Problem to work on =>
Identify each line in the entries below that contains the string "mark", and copy every such line. Matching is case-sensitive.

[Extracted records]
* Start *
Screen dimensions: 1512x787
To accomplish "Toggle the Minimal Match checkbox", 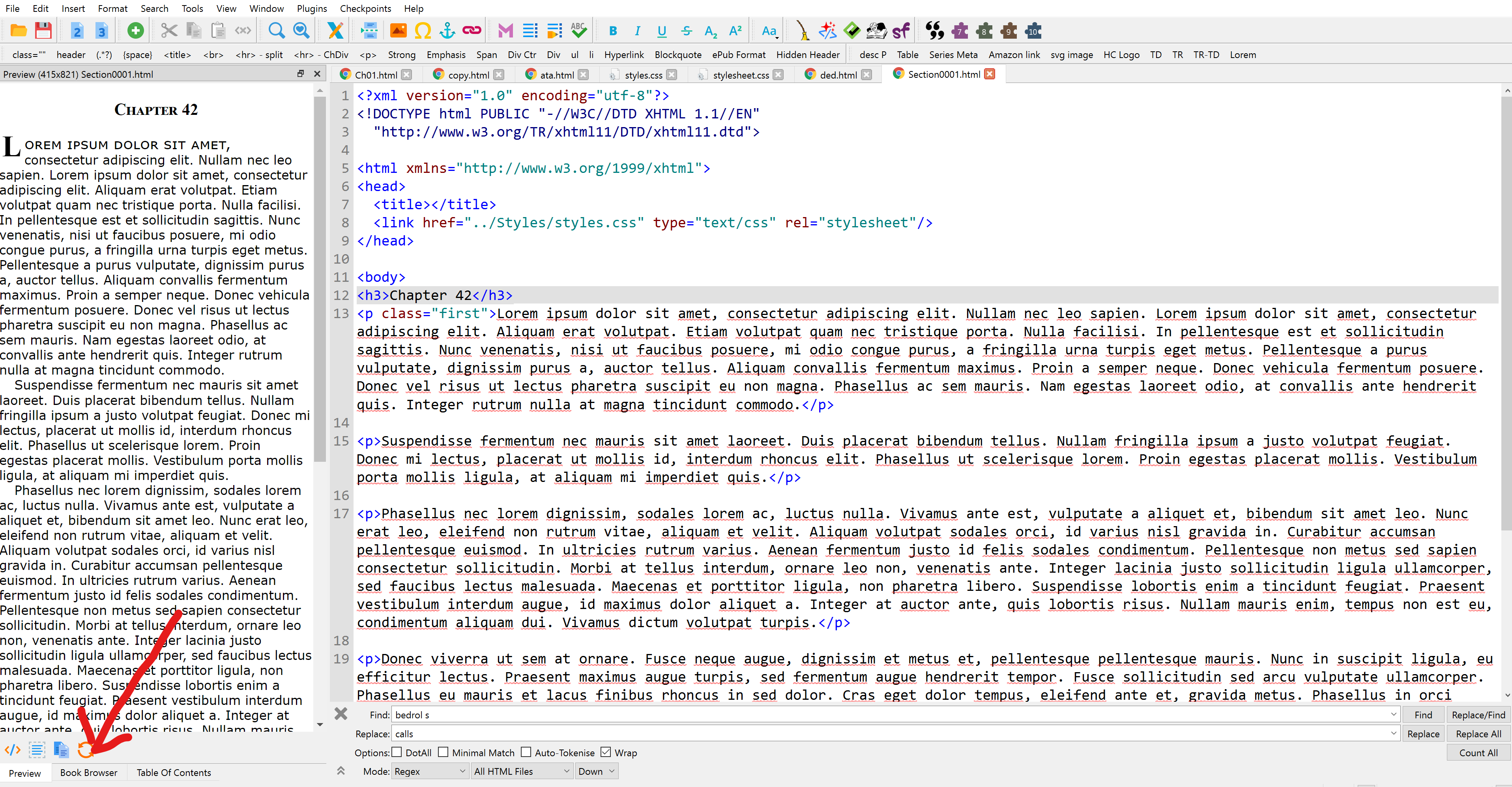I will click(x=444, y=752).
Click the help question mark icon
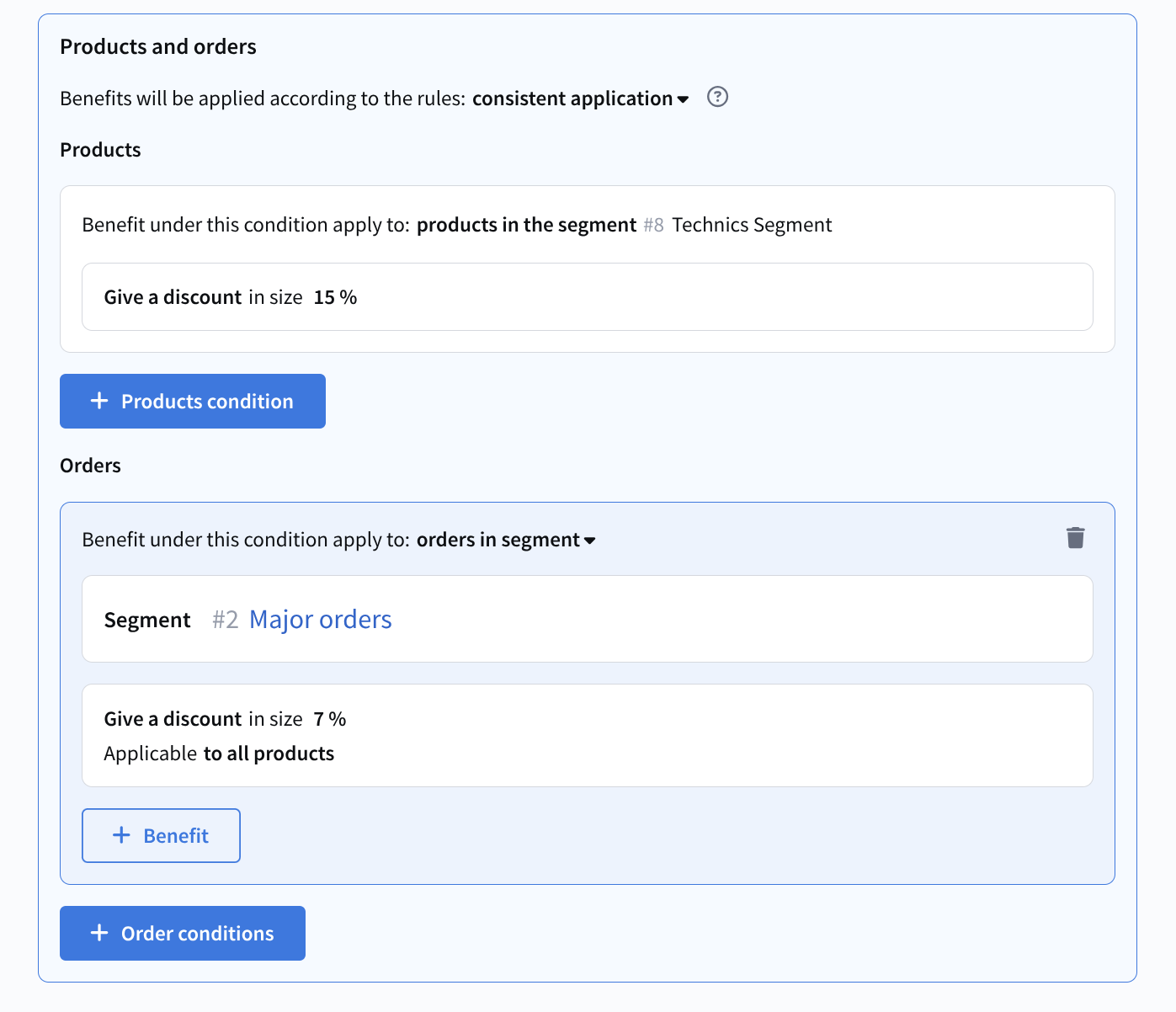1176x1012 pixels. coord(717,97)
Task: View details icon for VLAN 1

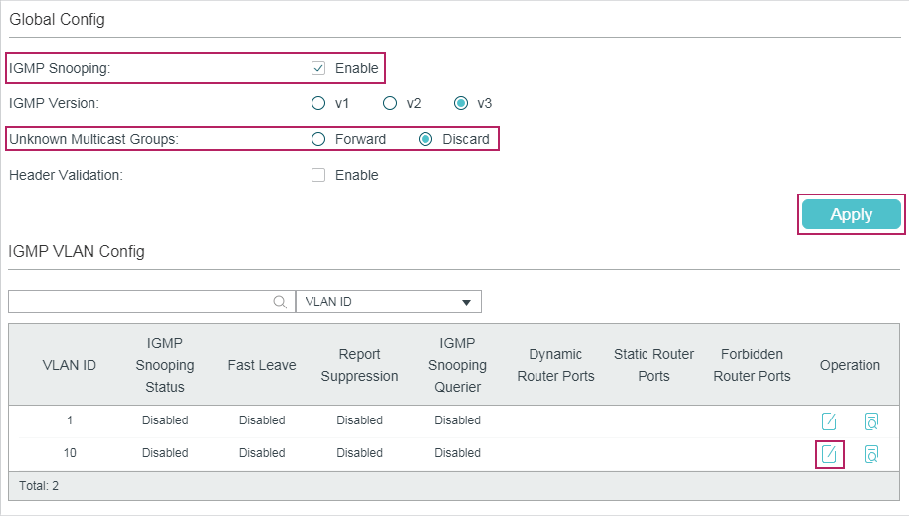Action: [x=871, y=421]
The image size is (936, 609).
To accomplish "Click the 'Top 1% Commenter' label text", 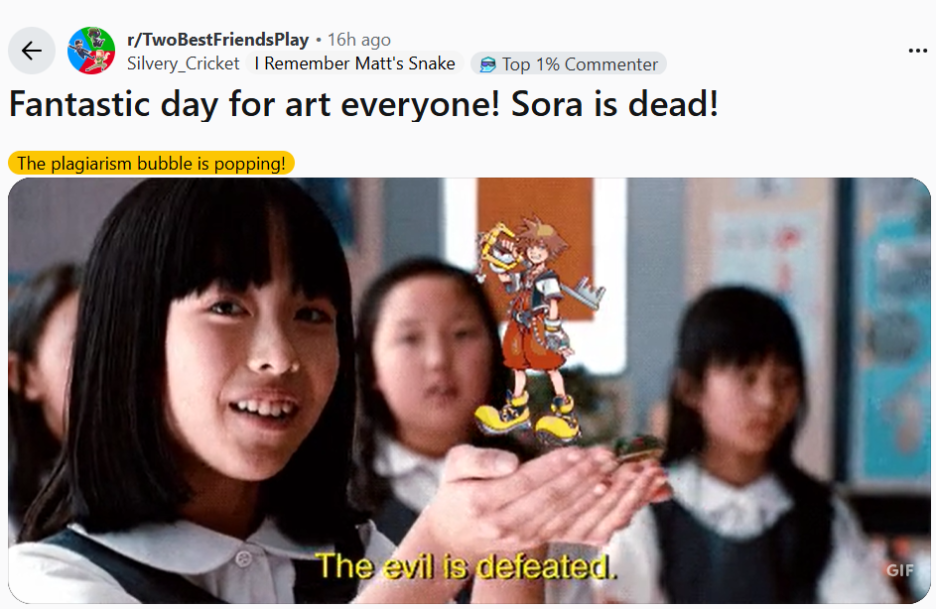I will coord(580,64).
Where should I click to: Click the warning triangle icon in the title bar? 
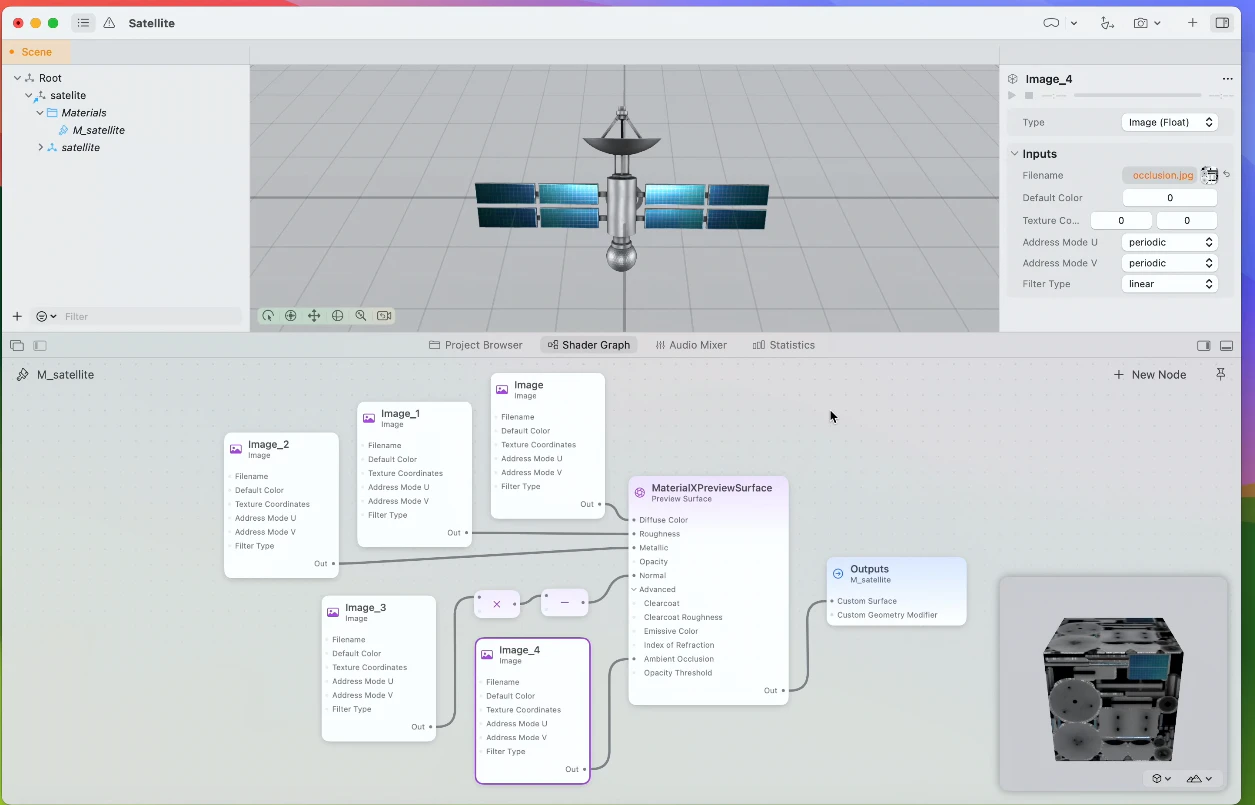[x=109, y=23]
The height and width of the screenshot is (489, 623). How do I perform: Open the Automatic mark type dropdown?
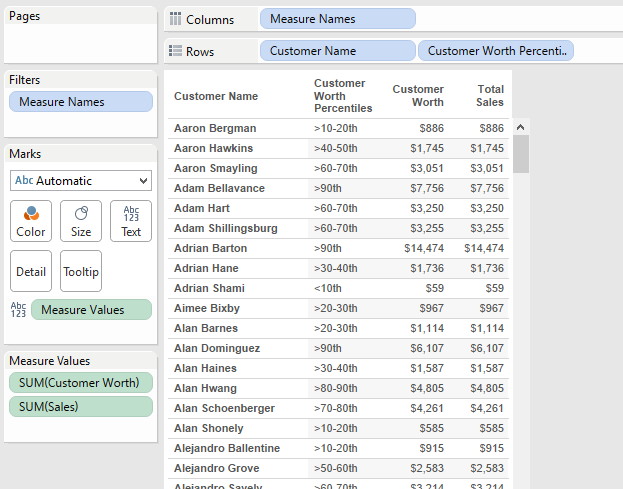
* End *
Result for this exercise =>
Click the help question mark icon
The height and width of the screenshot is (489, 623). How do I perform: Open the Automatic mark type dropdown?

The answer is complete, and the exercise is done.